Le rapport d'Oxfam donne une estimation des évolutions de la production économique (PIB), des rendements des principales variétés de cultures à l’échelle mondiale (nommément le maïs, le blé et le soja, qui figurent parmi les cultures les plus répandues dans le monde) et des taux de surmortalité dues à des changements de température qui peuvent être attribués aux émissions des plus riches.
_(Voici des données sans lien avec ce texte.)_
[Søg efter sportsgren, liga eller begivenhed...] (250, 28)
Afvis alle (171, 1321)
Les préjudices économiques sont exprimés en dollars internationaux ($), qui tiennent compte de la parité du pouvoir d’achat (PPA).

D’après l’Agence internationale pour les énergies renouvelables, si la richesse des milliardaires était investie dans les énergies renouvelables et les mesures d’efficacité énergétique d’ici 2030, elle pourrait couvrir la totalité du déficit de financement entre les engagements pris par les gouvernements et les investissements nécessaires pour maintenir le réchauffement de la planète en deçà de 1,5 ⁰C.

Les pays riches rechignent toujours à répondre aux demandes de réparation. Les activistes climat demandent aux pays du Nord de fournir au moins 5 000 milliards de dollars par an de financements publics en guise « d'acompte afin de rembourser leur dette climatique » à l’égard des pays, des personnes et des communautés des pays du Sud qui sont les plus touchés par le dérèglement climatique, alors qu’ils en sont les moins responsables.